Sunday, July 25, 2010

Complicated and Uncomfortable

Nana turns 90 this December. She's lived alone in the same house my dad was raised in since her husband died over fifteen years ago. She prides herself on her independence; not only is she able to drive and take care of herself, she's still what she calls a "productive member of society," baking cookies and coffee cake for her friends and neighbors (and granddaughter), stuffing envelopes for her church.

This week she visited a friend of hers in Kentucky, "Sally," who now resides in one of those "assisted living" places. Here's Sally's typical day, according to Nana: in the morning she gets up and dressed, eats breakfast, plays cards, and returns to her room to freshen up; in the afternoon she has lunch, rests for a bit in the room, and then has cocktails (Sally likes cosmopolitans); finally she eats dinner, plays cards, then returns to the room to go to sleep. By "room" I mean something resembling an apartment, complete with a tiny kitchen, living room area, and separate bedroom. Nana says that someone comes in to clean and change the sheets: there's nothing left for Sally to do.

My grandmother could not live in one of these places. She tells me, "Don't let me go there - I'd die of a broken heart!"

We read an article in class about "slow medicine," the idea that instead of providing elderly (those 80 and older) with drastic, expensive, and invasive treatment, doctors and their patients should have a conversation much earlier about what kinds of life-saving action, if any, they want taken. The article compares quantity of life to quality of life but also makes the point that tests and life-saving measures in older patients often make things worse. I recently heard this referred to as extending death, rather than prolonging life.

Anyway, I love visiting her on Sundays. When my brothers and I were little, we spent the whole weekend there. Saturday evenings, we'd get our hair washed in the sink, we'd watch Lawrence Welk in the family room, and we'd sleep between our grandparents in their pushed-together full beds. Sunday mornings, we'd all go to their church (where I'd try to count past one-thousand without having to start over) and then our parents would come and we'd all eat brunch. I can't imagine visiting her for hours on Sundays at a nursing home. When she was in the hospital and then recovering at a nursing home, she was so feeble and depressed. She couldn't do anything for herself or for others, feeling at best useless and at worse a burden.
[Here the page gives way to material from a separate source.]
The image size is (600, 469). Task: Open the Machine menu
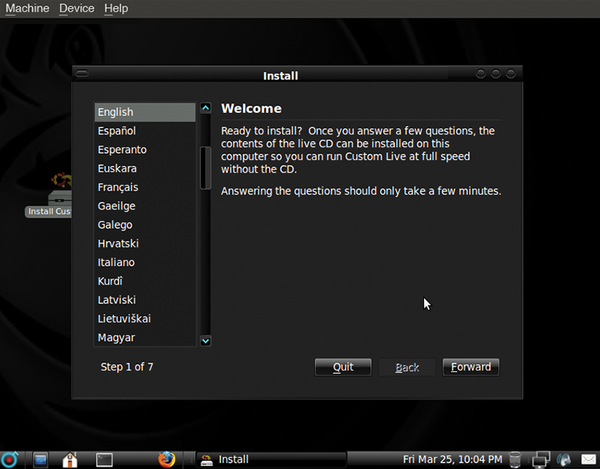(26, 8)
I have no insight or grand conclusions. This stuff is complicated and uncomfortable. But I told her that I wouldn't let her go into one of those homes if she doesn't want to go. Hopefully we never reach the point where that seems like the only option.

* * *

Since my last day teaching and since my last grade was turned in, I've now had four consecutive days off work. I reread some of my writing samples and added a couple sentences to my application essay, but besides that I've used this time to visit family and reconnect with friends. Starting tomorrow, I'll devise my plan for the next few weeks

Edited to change "quantify" to "quantity." It's never too late to proofread!